This is a worthwhile piece about post-apocalyptic (specifically post-nuclear) novels. It links up Mccarthy's The Road with some recent, lesser, mass-paperback post-nuke books. The piece is both funny and thoughtful (Ron Rosenbaum calls them "nuke-porn" books), and free of the usual snark that tends to hollow out pieces in Slate.

His consideration of McCarthy's book is worthwhile. Rosenbaum would, of course, have no way of knowing that I had discussed the current context of The Road much the same way he did when I gave a brief talk on it to our freshmen class last August...

I think the Road stands as an important and striking book and the quality of its writing makes it stand out from most all the post-apocalyptic works. One aspect of its power is the starkness of the writing. And the lack of politics. McCarthy is not using the apocalypse to flog a current political point, and so little is indicated about the main character that he could, in fact, be anyone. And the specific apocalypse is never made clear--it could well have been a natural extinction event.

Rosenbaum could have included the spate of new books and tv shows about the natural world after people disappear. I would classify some of these works as genocide fantasy, often by left-leaning environmentalists who wish people would just go away so nature could be restored, cities and especially suburbs would disappear, and huge ranges of birds and bison would come back.
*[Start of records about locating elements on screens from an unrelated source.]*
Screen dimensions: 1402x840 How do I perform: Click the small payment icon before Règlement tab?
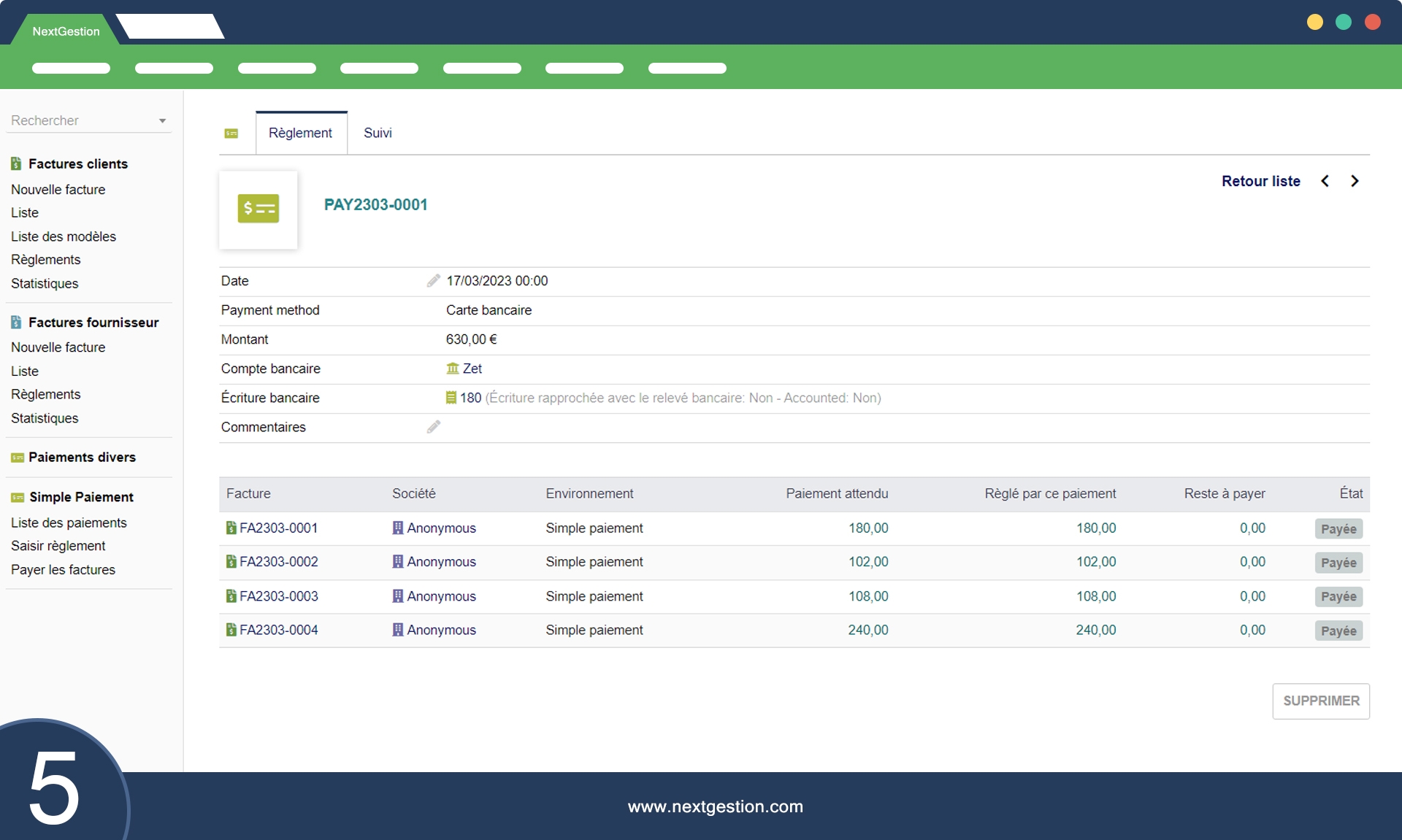coord(231,134)
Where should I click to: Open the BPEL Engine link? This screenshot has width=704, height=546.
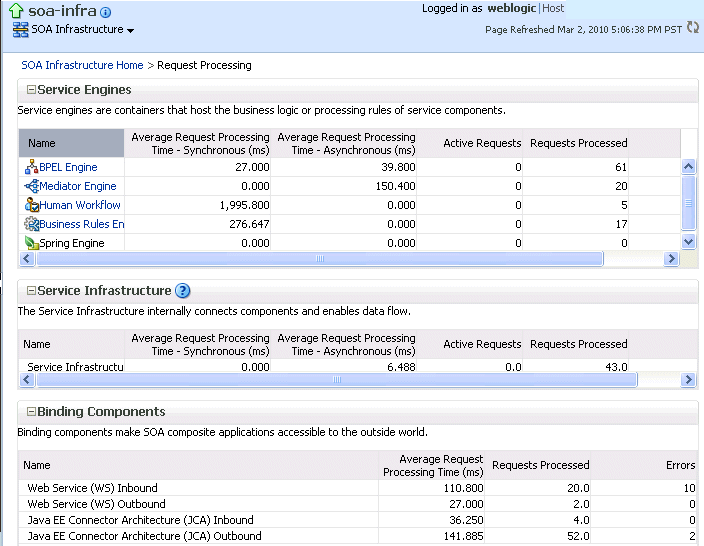(68, 167)
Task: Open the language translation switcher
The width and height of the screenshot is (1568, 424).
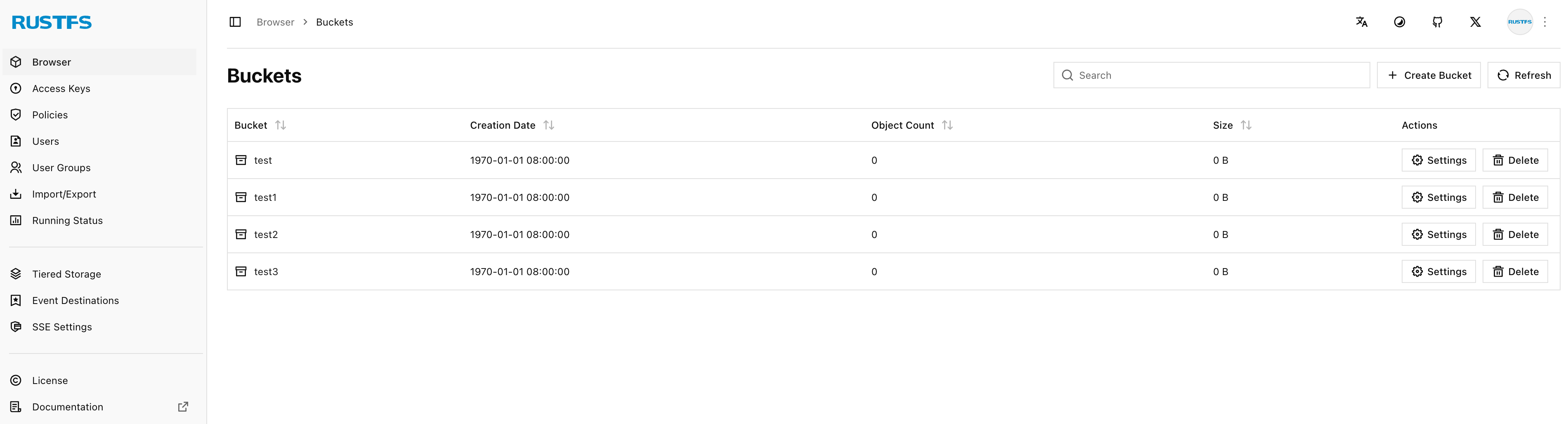Action: point(1362,22)
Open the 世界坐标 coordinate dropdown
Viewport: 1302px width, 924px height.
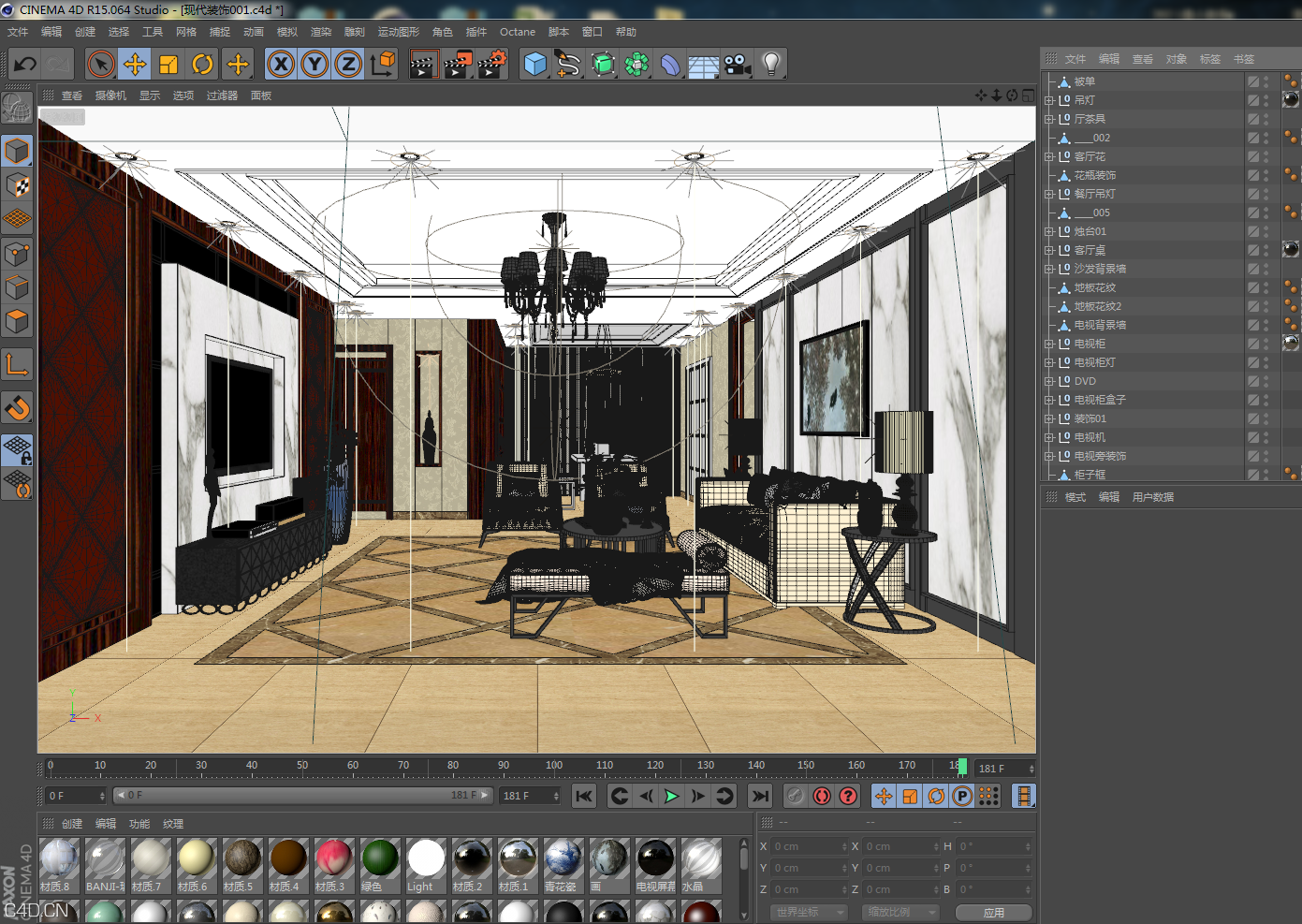point(807,912)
The tv shows might be a bit less political--my feeling is that they are just looking for an outlet for computer graphics and this pseudo-documentary style doesn't require the narratives a disaster film has.

What makes the 'world without us' crowd especially scary is that the genre never details how or why people disappear, they just do. It is genocide fantasy minus the messy details. Cut to image of trees growing in the middle of city streets...

Of course, there has long been a religiously-based genocide fantasy (or fantasies) in the form of pre-millenialism, but that is worth a discussion at another time (or not).

Speaking of nuke-porn and genocide fantasies on the part of the literati, I have been waiting for a good opportunity to write something duly harsh about World Made by Hand, by James Kunstler, which I had been led to by a New Yorker piece that described him and his blog (Clusterfuck Nation). That blog can be ok reading at times if you like a screed. Yet his novel is, simply, garbage. It veers dangerously close to white supremacist fantasy in seeking to populate a new perfect community in which there is no diversity, only white, Christian small towns modeled on some fictional historical model of homespun salt-of-the-earthiness coupled with rigorously defended purity and homemade style.

The book is formulaic in the way that a decent post-apocalyptic novel should be (right down to the gratuitous tour of the ravaged and returning-to-nature landscape), and the writing is workable even if the story is flat. It ends weirdly with the introduction of a human termite queen with extra-sensory powers?--don't ask.

But what makes this novel really terrible is its thick vein of self-righteousness. The hero takes evident glee in the demise of a lifestyle that was not fulfilling or 'real' a life, if you read it clearly, that the author just considers fundamentally tacky. The pre-collapse world rested on hollow things and meaningless tasks, whereas the truly discerning in the new world get everything they want and everybody is fulfilled because real work is fulfilling. And so on. Old(er) men like the protagonist, virtuous as he is by function of embracing the post-apocalyptic world, is rewarded by having a young beautiful recent widow move in with alacrity (crowding out the mistress...you see how it functions as fantasy).

The 'world made by hand' that Kunstler creates is an old timey New England town that is wholly white, a town standing as a refuge from the racial apocalypse that seems to be ongoing down in Maryland and points south. (By contrast, race does not appear as a factor at all in McCarthy's book, and in most post-apocalyptic films, society is almost unbelievably well integrated).

It is hard not to read Kunstler's book as tacitly embracing a notion of lily white virtue, the flip side of the current reality of dying, boring small towns in marginal areas being outstripped by vibrant yet often turbulent multiethnic cities. If the book was set in the South it would scream Klan fantasy, putting it in the northeast only obscures this theme a bit. Indeed, the protagonist in the novel finds a sympathetic compadre in the white, violent, sterotypically fundamentalist Virginian, who arrives in town with cult (and muscled enforcers) in tow and helps the town to retain its stability and order. At first you are led to think there is going to be conflict with this auslander, but it is this hand-tooled violence blended with faith (all under the eye of the ESP termite queen) that helps the hero clean up the town and blah blah blah. Boring, actually, but disturbing that a post-apocalyptic fantasy on the anti-development left supposedly heralding a new sense of purpose so prominently lacks a sense of actual community, or humanity.

It can only make matters worse to point out that though Kunstler makes the hero a fiddler, he makes him a contra fiddler. What could be worse in the doom of the future than the survival of the contra?

Me, I want no part of the apocalypse if the soundtrack is contra tunes. Give me the old time Pentecostal songs any day. Ain't No Grave Gonna Hold My Body Down!